**What you should do**
Reproduce the lines from the line with "This screenshot has width=493, height=330." to the line with "[x=1281, y=85]", substituting "Directive" for "Instruction" and leaving everything else unchanged.
start Data excerpts
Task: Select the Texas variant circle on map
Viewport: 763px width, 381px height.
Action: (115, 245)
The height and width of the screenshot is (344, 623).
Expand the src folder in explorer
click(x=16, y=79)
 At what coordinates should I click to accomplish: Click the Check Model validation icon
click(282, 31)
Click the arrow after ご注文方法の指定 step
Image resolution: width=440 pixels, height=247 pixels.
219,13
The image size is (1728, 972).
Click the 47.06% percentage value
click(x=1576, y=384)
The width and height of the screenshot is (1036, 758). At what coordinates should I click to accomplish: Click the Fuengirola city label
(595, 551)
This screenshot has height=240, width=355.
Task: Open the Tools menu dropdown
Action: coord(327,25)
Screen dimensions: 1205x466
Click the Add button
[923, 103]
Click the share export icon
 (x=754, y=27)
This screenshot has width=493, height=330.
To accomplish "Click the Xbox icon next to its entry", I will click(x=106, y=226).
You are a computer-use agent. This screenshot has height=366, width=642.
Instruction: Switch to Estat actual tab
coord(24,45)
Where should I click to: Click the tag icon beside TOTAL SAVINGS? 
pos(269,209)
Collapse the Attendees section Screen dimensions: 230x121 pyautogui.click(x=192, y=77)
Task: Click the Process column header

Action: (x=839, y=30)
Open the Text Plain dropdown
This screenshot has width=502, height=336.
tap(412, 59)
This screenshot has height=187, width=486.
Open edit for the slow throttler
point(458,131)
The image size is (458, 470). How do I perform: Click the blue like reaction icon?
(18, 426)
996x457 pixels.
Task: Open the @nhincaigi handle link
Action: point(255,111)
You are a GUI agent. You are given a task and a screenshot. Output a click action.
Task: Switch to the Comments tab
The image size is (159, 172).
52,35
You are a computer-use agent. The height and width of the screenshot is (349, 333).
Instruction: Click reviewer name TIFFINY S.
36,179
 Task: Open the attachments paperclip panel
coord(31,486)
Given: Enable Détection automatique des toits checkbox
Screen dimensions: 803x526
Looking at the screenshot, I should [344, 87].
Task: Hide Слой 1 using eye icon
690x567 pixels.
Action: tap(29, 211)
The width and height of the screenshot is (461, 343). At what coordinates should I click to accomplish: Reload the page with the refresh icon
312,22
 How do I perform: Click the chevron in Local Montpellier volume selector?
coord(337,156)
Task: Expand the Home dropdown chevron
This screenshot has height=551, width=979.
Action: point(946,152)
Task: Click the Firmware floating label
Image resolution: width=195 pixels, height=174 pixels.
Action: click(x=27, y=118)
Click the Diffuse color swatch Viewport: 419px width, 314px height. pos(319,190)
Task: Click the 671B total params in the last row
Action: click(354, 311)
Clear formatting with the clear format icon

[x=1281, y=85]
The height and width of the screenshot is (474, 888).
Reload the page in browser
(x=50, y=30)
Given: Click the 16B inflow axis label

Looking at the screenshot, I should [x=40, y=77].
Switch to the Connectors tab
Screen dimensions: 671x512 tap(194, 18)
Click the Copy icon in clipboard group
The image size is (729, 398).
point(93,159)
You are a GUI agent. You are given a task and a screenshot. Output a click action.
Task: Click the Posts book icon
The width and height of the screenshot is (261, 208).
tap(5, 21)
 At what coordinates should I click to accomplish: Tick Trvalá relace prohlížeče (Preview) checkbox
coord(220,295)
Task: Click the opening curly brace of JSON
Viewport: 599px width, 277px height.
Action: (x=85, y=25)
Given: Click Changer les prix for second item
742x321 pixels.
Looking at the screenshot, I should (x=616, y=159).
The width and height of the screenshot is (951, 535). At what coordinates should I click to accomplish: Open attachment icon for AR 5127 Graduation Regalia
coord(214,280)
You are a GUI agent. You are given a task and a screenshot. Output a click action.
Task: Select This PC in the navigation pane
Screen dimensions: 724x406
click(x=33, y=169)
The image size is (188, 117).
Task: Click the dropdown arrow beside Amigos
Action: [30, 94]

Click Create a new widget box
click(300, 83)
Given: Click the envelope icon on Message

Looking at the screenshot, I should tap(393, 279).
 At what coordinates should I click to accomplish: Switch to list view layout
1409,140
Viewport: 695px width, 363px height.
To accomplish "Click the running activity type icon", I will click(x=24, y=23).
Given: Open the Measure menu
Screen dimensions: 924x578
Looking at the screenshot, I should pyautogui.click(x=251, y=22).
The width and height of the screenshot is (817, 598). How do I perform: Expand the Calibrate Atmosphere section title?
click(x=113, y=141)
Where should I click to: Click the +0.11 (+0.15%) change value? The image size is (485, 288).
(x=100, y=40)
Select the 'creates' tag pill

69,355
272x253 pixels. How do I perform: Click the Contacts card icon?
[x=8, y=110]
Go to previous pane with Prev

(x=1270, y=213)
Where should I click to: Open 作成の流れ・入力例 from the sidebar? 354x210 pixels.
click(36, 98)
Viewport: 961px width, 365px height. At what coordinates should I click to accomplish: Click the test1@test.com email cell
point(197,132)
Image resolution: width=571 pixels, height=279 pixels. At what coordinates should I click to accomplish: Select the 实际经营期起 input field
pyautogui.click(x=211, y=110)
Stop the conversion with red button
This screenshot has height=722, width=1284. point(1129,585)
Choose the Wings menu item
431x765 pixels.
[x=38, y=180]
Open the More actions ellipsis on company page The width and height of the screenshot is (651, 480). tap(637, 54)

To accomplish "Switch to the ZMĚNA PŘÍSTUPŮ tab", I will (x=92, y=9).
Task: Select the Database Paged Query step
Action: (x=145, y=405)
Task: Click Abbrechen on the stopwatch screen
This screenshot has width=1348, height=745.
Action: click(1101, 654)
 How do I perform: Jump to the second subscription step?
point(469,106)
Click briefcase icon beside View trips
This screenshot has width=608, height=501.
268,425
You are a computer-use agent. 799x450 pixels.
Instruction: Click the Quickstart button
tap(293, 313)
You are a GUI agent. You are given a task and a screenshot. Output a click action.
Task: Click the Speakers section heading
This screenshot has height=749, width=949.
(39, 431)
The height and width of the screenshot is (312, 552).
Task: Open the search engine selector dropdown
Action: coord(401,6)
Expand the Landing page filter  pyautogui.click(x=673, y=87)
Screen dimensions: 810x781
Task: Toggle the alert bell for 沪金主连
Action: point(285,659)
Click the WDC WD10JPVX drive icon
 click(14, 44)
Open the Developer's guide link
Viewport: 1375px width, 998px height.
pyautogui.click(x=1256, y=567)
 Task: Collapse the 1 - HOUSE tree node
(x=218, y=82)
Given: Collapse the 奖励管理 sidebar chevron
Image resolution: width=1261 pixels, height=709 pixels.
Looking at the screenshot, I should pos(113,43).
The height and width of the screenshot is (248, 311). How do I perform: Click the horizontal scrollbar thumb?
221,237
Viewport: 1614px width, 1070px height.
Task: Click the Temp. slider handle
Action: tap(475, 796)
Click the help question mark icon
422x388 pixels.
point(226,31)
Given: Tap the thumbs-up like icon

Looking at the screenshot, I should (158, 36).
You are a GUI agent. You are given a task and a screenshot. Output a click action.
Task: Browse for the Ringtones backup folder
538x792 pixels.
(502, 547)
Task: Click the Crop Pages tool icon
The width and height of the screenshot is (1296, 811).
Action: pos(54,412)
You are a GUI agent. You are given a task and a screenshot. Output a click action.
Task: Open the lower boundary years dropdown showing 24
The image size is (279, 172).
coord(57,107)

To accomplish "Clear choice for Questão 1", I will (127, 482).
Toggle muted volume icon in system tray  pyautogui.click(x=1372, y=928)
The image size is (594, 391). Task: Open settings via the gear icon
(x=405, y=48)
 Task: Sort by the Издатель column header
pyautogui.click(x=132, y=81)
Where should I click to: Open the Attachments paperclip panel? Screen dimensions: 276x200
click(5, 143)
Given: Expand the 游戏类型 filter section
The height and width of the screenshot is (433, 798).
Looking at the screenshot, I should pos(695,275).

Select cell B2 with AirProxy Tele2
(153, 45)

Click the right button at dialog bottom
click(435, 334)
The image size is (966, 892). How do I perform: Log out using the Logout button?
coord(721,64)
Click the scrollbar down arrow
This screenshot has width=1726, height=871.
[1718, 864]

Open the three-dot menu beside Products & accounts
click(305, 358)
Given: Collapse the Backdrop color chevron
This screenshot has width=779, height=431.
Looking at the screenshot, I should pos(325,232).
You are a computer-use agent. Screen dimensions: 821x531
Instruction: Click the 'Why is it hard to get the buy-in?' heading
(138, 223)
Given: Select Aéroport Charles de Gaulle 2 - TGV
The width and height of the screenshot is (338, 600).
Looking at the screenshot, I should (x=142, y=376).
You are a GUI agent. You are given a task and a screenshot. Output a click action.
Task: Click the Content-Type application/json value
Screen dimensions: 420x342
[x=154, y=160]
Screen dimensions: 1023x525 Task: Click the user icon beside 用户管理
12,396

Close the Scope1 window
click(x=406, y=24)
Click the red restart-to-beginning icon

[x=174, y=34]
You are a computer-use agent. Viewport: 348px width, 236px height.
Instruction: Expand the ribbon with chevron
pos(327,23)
end Data excerpts
**Full answer**
This screenshot has width=493, height=330.
To accomplish "Click the Xbox icon next to its entry", I will click(x=106, y=226).
You are a computer-use agent. This screenshot has height=366, width=642.
Directive: Switch to Estat actual tab
coord(24,45)
Where should I click to: Click the tag icon beside TOTAL SAVINGS? 
pos(269,209)
Collapse the Attendees section Screen dimensions: 230x121 pyautogui.click(x=192, y=77)
Task: Click the Process column header

Action: (x=839, y=30)
Open the Text Plain dropdown
This screenshot has width=502, height=336.
tap(412, 59)
This screenshot has height=187, width=486.
Open edit for the slow throttler
point(458,131)
The image size is (458, 470). How do I perform: Click the blue like reaction icon?
(18, 426)
996x457 pixels.
Task: Open the @nhincaigi handle link
Action: point(255,111)
You are a GUI agent. You are given a task and a screenshot. Output a click action.
Task: Switch to the Comments tab
The image size is (159, 172).
52,35
You are a computer-use agent. The height and width of the screenshot is (349, 333).
Directive: Click reviewer name TIFFINY S.
36,179
 Task: Open the attachments paperclip panel
coord(31,486)
Given: Enable Détection automatique des toits checkbox
Screen dimensions: 803x526
Looking at the screenshot, I should [344, 87].
Task: Hide Слой 1 using eye icon
690x567 pixels.
Action: tap(29, 211)
The width and height of the screenshot is (461, 343). At what coordinates should I click to accomplish: Reload the page with the refresh icon
312,22
 How do I perform: Click the chevron in Local Montpellier volume selector?
coord(337,156)
Task: Expand the Home dropdown chevron
This screenshot has height=551, width=979.
Action: point(946,152)
Task: Click the Firmware floating label
Image resolution: width=195 pixels, height=174 pixels.
Action: click(x=27, y=118)
Click the Diffuse color swatch Viewport: 419px width, 314px height. pos(319,190)
Task: Click the 671B total params in the last row
Action: click(354, 311)
Clear formatting with the clear format icon

[x=1281, y=85]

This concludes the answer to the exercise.